(About this exercise) Every line of the listing that follows must be written out unchanged.

=-=-=

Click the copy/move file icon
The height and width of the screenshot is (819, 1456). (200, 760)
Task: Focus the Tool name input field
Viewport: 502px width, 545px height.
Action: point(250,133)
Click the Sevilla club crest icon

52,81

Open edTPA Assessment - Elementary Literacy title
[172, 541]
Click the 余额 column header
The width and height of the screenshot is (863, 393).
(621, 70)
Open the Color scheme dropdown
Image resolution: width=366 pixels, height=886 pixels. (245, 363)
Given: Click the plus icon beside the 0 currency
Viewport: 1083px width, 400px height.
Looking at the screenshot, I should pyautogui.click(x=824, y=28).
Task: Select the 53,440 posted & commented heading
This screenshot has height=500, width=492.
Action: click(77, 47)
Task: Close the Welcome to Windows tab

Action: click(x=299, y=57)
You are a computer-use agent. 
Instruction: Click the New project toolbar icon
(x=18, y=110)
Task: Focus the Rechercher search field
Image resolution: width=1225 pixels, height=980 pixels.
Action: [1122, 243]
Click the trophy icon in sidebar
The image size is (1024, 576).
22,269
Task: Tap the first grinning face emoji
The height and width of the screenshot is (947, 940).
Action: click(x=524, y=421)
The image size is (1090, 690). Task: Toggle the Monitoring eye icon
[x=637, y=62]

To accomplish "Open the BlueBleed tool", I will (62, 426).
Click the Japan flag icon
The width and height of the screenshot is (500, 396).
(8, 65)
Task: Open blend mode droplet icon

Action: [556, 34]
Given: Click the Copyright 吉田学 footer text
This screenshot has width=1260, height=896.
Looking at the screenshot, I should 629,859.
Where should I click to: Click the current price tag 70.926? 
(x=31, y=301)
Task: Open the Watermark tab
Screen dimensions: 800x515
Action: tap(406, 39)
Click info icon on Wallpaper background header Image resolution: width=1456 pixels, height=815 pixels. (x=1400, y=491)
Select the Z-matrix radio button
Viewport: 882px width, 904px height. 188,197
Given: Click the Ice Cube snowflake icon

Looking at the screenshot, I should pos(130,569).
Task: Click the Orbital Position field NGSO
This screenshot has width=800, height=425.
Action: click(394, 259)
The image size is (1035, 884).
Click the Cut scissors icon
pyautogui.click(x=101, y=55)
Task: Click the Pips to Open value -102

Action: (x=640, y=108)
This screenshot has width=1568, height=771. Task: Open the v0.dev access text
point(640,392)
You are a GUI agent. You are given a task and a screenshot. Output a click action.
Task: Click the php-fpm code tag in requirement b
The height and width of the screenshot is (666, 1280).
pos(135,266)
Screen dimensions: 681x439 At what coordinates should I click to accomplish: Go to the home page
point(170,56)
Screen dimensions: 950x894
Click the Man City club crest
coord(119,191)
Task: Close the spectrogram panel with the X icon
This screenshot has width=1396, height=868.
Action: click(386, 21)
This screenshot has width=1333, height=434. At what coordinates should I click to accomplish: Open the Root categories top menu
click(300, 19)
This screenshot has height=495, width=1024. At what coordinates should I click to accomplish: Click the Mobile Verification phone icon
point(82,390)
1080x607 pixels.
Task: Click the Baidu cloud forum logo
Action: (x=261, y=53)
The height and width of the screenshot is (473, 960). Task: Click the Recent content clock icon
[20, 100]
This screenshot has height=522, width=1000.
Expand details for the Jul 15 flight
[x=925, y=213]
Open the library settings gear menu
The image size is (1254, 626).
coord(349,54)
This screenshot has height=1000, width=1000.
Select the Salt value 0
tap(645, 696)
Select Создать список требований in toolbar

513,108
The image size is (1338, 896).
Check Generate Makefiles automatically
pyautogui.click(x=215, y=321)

=-=-=

(Answer below)
Click the copy/move file icon
The height and width of the screenshot is (819, 1456). (200, 760)
Task: Focus the Tool name input field
Viewport: 502px width, 545px height.
Action: point(250,133)
Click the Sevilla club crest icon

52,81

Open edTPA Assessment - Elementary Literacy title
[172, 541]
Click the 余额 column header
The width and height of the screenshot is (863, 393).
(621, 70)
Open the Color scheme dropdown
Image resolution: width=366 pixels, height=886 pixels. (245, 363)
Given: Click the plus icon beside the 0 currency
Viewport: 1083px width, 400px height.
Looking at the screenshot, I should pyautogui.click(x=824, y=28).
Task: Select the 53,440 posted & commented heading
This screenshot has height=500, width=492.
Action: click(77, 47)
Task: Close the Welcome to Windows tab

Action: click(x=299, y=57)
You are a computer-use agent. 
Instruction: Click the New project toolbar icon
(x=18, y=110)
Task: Focus the Rechercher search field
Image resolution: width=1225 pixels, height=980 pixels.
Action: [1122, 243]
Click the trophy icon in sidebar
The image size is (1024, 576).
22,269
Task: Tap the first grinning face emoji
The height and width of the screenshot is (947, 940).
Action: click(x=524, y=421)
The image size is (1090, 690). Task: Toggle the Monitoring eye icon
[x=637, y=62]

To accomplish "Open the BlueBleed tool", I will (62, 426).
Click the Japan flag icon
The width and height of the screenshot is (500, 396).
(8, 65)
Task: Open blend mode droplet icon

Action: [556, 34]
Given: Click the Copyright 吉田学 footer text
This screenshot has width=1260, height=896.
Looking at the screenshot, I should 629,859.
Where should I click to: Click the current price tag 70.926? 
(x=31, y=301)
Task: Open the Watermark tab
Screen dimensions: 800x515
Action: tap(406, 39)
Click info icon on Wallpaper background header Image resolution: width=1456 pixels, height=815 pixels. (x=1400, y=491)
Select the Z-matrix radio button
Viewport: 882px width, 904px height. 188,197
Given: Click the Ice Cube snowflake icon

Looking at the screenshot, I should pos(130,569).
Task: Click the Orbital Position field NGSO
This screenshot has width=800, height=425.
Action: click(394, 259)
The image size is (1035, 884).
Click the Cut scissors icon
pyautogui.click(x=101, y=55)
Task: Click the Pips to Open value -102

Action: (x=640, y=108)
This screenshot has width=1568, height=771. Task: Open the v0.dev access text
point(640,392)
You are a GUI agent. You are given a task and a screenshot. Output a click action.
Task: Click the php-fpm code tag in requirement b
The height and width of the screenshot is (666, 1280).
pos(135,266)
Screen dimensions: 681x439 At what coordinates should I click to accomplish: Go to the home page
point(170,56)
Screen dimensions: 950x894
Click the Man City club crest
coord(119,191)
Task: Close the spectrogram panel with the X icon
This screenshot has width=1396, height=868.
Action: click(386, 21)
This screenshot has width=1333, height=434. At what coordinates should I click to accomplish: Open the Root categories top menu
click(300, 19)
This screenshot has height=495, width=1024. At what coordinates should I click to accomplish: Click the Mobile Verification phone icon
point(82,390)
1080x607 pixels.
Task: Click the Baidu cloud forum logo
Action: (x=261, y=53)
The height and width of the screenshot is (473, 960). Task: Click the Recent content clock icon
[20, 100]
This screenshot has height=522, width=1000.
Expand details for the Jul 15 flight
[x=925, y=213]
Open the library settings gear menu
The image size is (1254, 626).
coord(349,54)
This screenshot has height=1000, width=1000.
Select the Salt value 0
tap(645, 696)
Select Создать список требований in toolbar

513,108
The image size is (1338, 896).
Check Generate Makefiles automatically
pyautogui.click(x=215, y=321)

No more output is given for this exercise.